WASHINGTON – Nearly 10 percent of U.S. dialysis facilities with “worse than expected” patient-mortality rates are in Maryland, according to the Centers for Medicare and Medicaid Services.
Of the 141 facilities nationwide that state health agencies said had patient-mortality rates higher than what is expected at an average dialysis facility, 14 were in Maryland.
But administrators of the Maryland facilities said the numbers do not reflect on the care they provide: They said they just have more senior citizens, who often have multiple ailments.
“We have a very high mortality rate, because our average patient is 80 years old,” said Donna Atwell, an administrator at Dulaney Towson Dialysis Center.

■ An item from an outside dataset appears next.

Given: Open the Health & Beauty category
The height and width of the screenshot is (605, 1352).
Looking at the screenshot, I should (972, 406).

Federal officials concede that a high mortality rate may not mean a particular clinic is a dangerous dialysis facility — although it is certainly something to consider. The government posts mortality rates and two other measures of quality of care at dialysis centers on the Web site Medicare.gov.

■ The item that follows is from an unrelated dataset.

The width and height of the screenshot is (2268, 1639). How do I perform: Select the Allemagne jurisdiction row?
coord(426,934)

“I think they were a little scared by it,” said Eileen Zerhusen at the Centers for Medicare and Medicaid Services, of dialysis patients who have been contacted as part of a separate survey of the Web site.
So far, she has heard that not only do patients appreciate the mortality-rate measure, but in fact want more information regarding patient health. Medicare.gov gets 8 million hits per week, but officials could not say how many of those Web surfers look at the dialysis facility comparisons.

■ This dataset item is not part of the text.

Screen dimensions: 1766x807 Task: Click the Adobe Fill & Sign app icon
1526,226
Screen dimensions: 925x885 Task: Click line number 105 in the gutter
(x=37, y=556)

But a spokesman for Gambro Healthcare — which represents two Maryland facilities that were on the high-mortality list — said the numbers alone do not tell the whole story.
“Those are both long-term care or nursing home facilities, and all of the patients in those facilities have a lot of co-morbidities and would have higher mortality rates than the average dialysis center clinic,” said Ed Egger, the Gambro spokesman.
Egger said that patients may die for other reasons than kidney disease.
“They are very sick individuals and not like a lot of our patients, who take care of themselves and can be on dialysis for 30 years,” Egger said.
He said there are 400,000 patients in the country on dialysis — which takes up the function of kidneys to remove waste from a person’s blood.
Kidney-failure deaths are on the rise in the nation and the state, according to the U.S. Renal Data System. But in Maryland, the number of end-stage renal disease deaths more than doubled, from 836 in 1992 to 1,757 in 2001, while the national deaths rose at a slightly slower rate, going from 38,698 to 75,454 in the same period.
Officials from the government and the facilities agreed that patients should call and ask facilities with high-mortality rates to explain themselves.
But comparison shopping is not always an option, said Linda Palmer, a spokeswoman for the American Kidney Fund, which helps patients pay for incidentals that health insurance does not cover. Kidney disease can sometimes go for years without being diagnosed, she said.
“By the time someone needs a dialysis facility, they are down to 10 or 15 percent kidney function,” Palmer said. “Very often, a person who is not aware they have a kidney disease will go to an emergency room for treatment, and very often their first dialysis treatment will be right there at the hospital.”
The important thing, she said, is to have the information available and let patients know that these places have high mortality rates.
Zerhusen said that regardless of what the quality measures mean, kidney disease is often fatal, and mortality rates are an important — although unpleasant — measure to consider.
“With the patients, that’s a hard to concept for them to think about,” Zerhusen said.